Saturday, June 17, 2017

It Needs a Frame

Traveling friends and children have bestowed upon me several fascinating pieces of art from various exotic places.

My son, a professional photographer, gave me a large, matted print of the Pacific Ocean at sunset from the vantage point of a large sailboat floating somewhere in between Hawaii and Seattle, a vessel on which he crewed. Right smack dab in the middle of the sea. It's the kind of photo you sort of get lost in. It's both haunting and soothing. I love it! But it needs to be framed.

A little Italian man paints Italian scenes on paper and sells them in front of the Coliseum in Rome. A friend bought one of the Coliseum lit up at night and gave it to my family as a souvenir. Bright primary colors draw me in and make me smile. I can almost feel Italy's warmth and laid-back energy. This painting needs a frame to protect it.

A long-time dear friend hunted through the stores of Florence, Italy, for a gift for me. Finally, she came upon a below-ground-level, cave-like shop full of souvenir-type items. In this dark, musty, cluttered little hide-away she found a selection of prints. My generous and kind friend purchased a lovely print for me, a sketched and subtly-colored scene of Old Florence. Gazing at this artwork stirs my imagination. It needs a frame to bring out its glory.

While shuffling through the Andy Warhol exhibit at the Portland Art Museum this spring, I accidentally took an amazingly surreal photo of my husband and son as they studied some of Warhol's artwork. I have no idea what I did, but the effect in my photo thrills me! Weird stripes of light and color envelope the two figures while a sort of mist swirls around them. An enlargement sits right here on my desk. It needs a frame.

A daughter visited Claude Monet's home in Giverny, France, last autumn. Knowing he is my favorite painter of all time, she bought a large print of Poppy Field, painted in 1873. I adore this gift especially knowing it came from inside Monet's famous home, carried with pleasure through his enchanting gardens by my beloved daughter. It needs a glittering gold frame.

Always keeping an eye on expenses, I have been negligent in protecting my artwork. No more! I bit the bullet and forked out the dough to purchase perfect frames for each piece. They are to arrive next week.

Noble is the task of keeping art alive. Glorious is the participation in recording and preserving one's times and experiences, however humble the endeavor.
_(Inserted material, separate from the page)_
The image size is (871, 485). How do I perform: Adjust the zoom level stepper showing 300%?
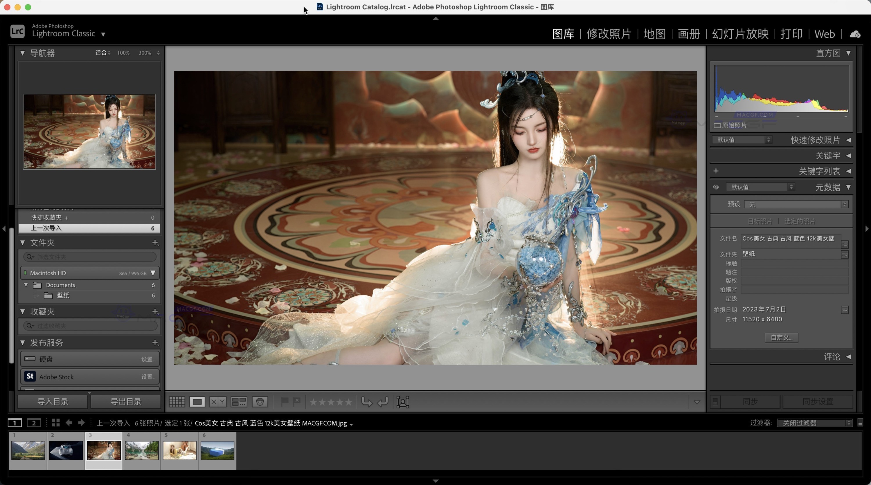[158, 53]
Soul-stirring artwork displayed in average homes inspires the curiosity of ordinary people, sets imagination a-flight, replaces fustiness with aspiration. Creating a moment of newness, of otherness, of far-away dreams stumbled upon, an expression simply hanging on a wall can draw our hearts into unknown delight, speaking to us of things not yet encountered but somehow yearned for. This is the stuff of personal growth, of stretched horizons, of ordinary becoming extraordinary.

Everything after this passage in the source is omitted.